Bonk's fitness in managing to chase down this student speaks to another of his roles at Duke--he is a father to the tennis program. When he first arrived and Eddie Cameron was heading the athletic program, only football and basketball coaches were hired, and their assistants filled in all the other sports. The football team's backfield coach was assigned to the tennis program but was also occupied with his football duties that fall. So Bonk stepped in, running practices and working out with the team. He continues to be a patron saint, an avid fan and a consistent influence through several coaching regimes and hundreds of athletes.
In fact, more than 30 former tennis players gathered money to name the trophy room of the new Sheffield Tennis Center after him.
"It's probably one of the most unbelievable experiences I've ever had," he said, "because I didn't even know about it and you have to realize that people who were fund-raising were contacting players all over the U.S.... It is something I shall always be grateful for. There aren't many living people who have a room named after them."

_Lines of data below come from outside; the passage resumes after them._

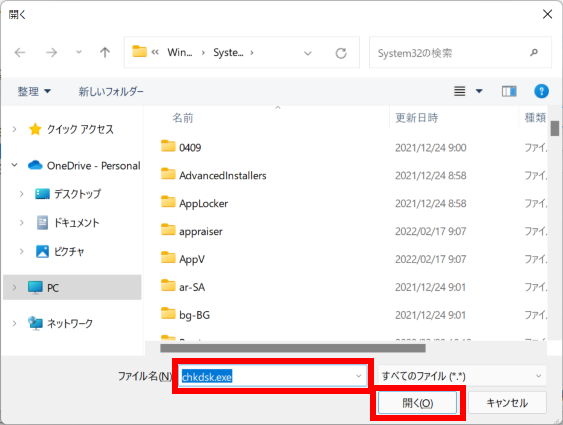Viewport: 563px width, 425px height.
Task: Click the horizontal scrollbar in file list
Action: 293,348

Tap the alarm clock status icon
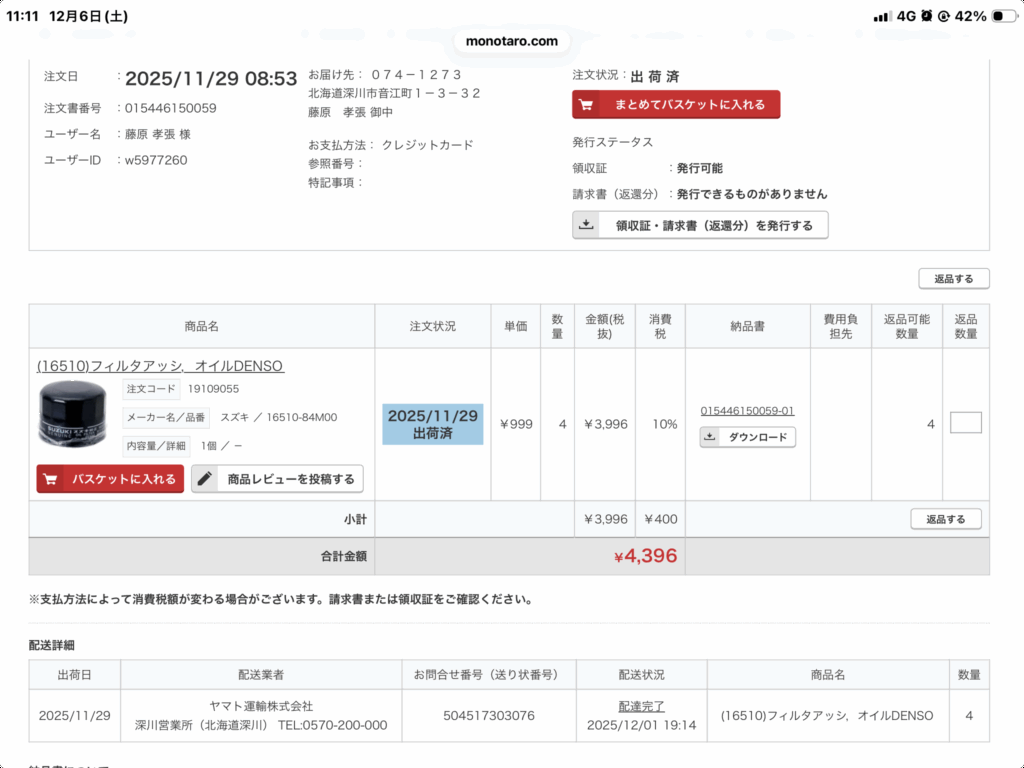[927, 16]
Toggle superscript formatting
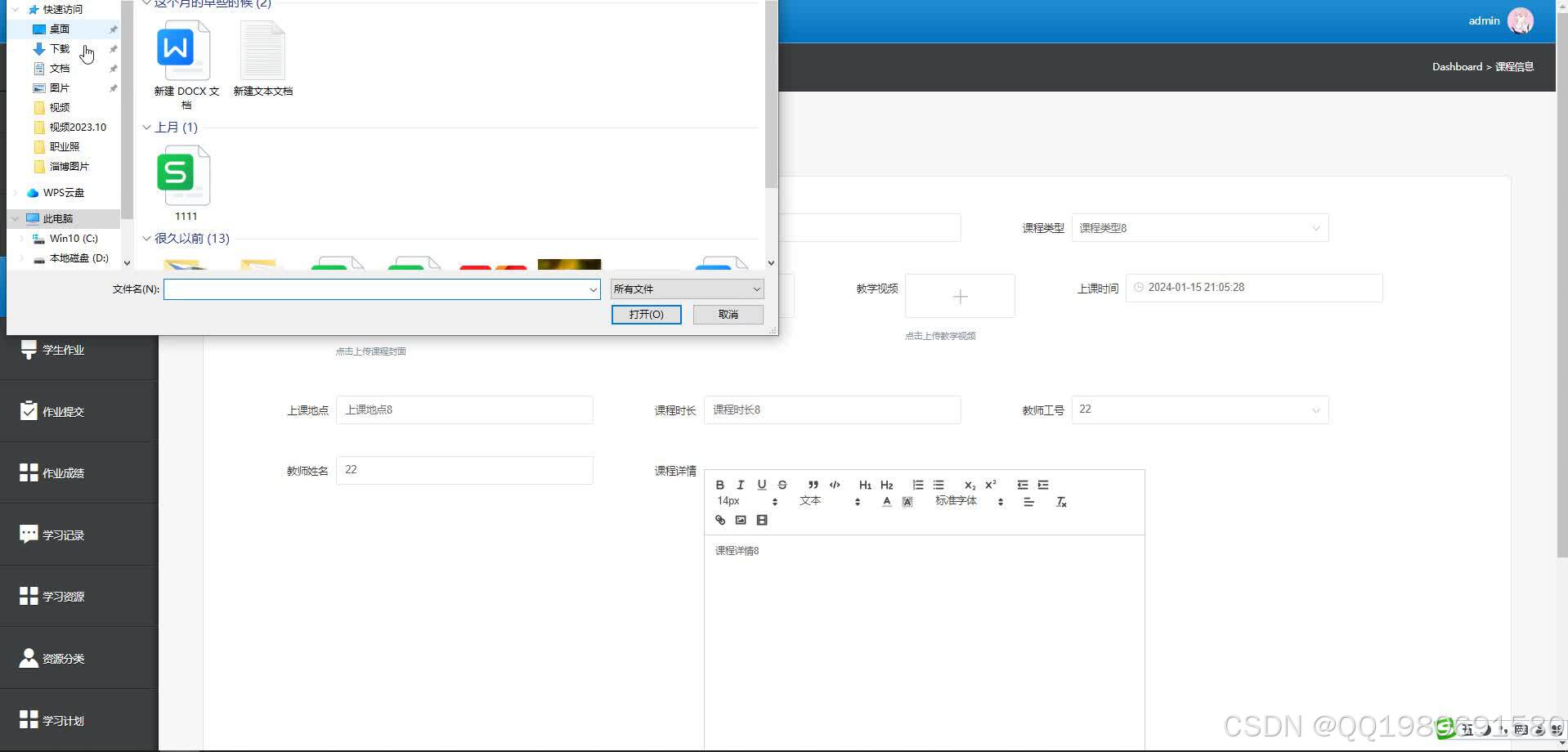 (x=990, y=485)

After giving up Chem 11 and 12, Bonk will remain director of undergraduate studies in chemistry and a volunteer assistant coach of the men's tennis team. He will also shift focus to developing and teaching a chemistry class for non-chemistry majors. Meanwhile, a host of top chemistry professors will take over Chem 11 and 12, learning to teach the course that has been Bonk's domain for four decades.
"He has done a really good job communicating to students, getting them excited about science," said George B. Geller Professor of Chemistry and department chair John Simon. "The challenge is on the rest of us to teach an equally great course from now on."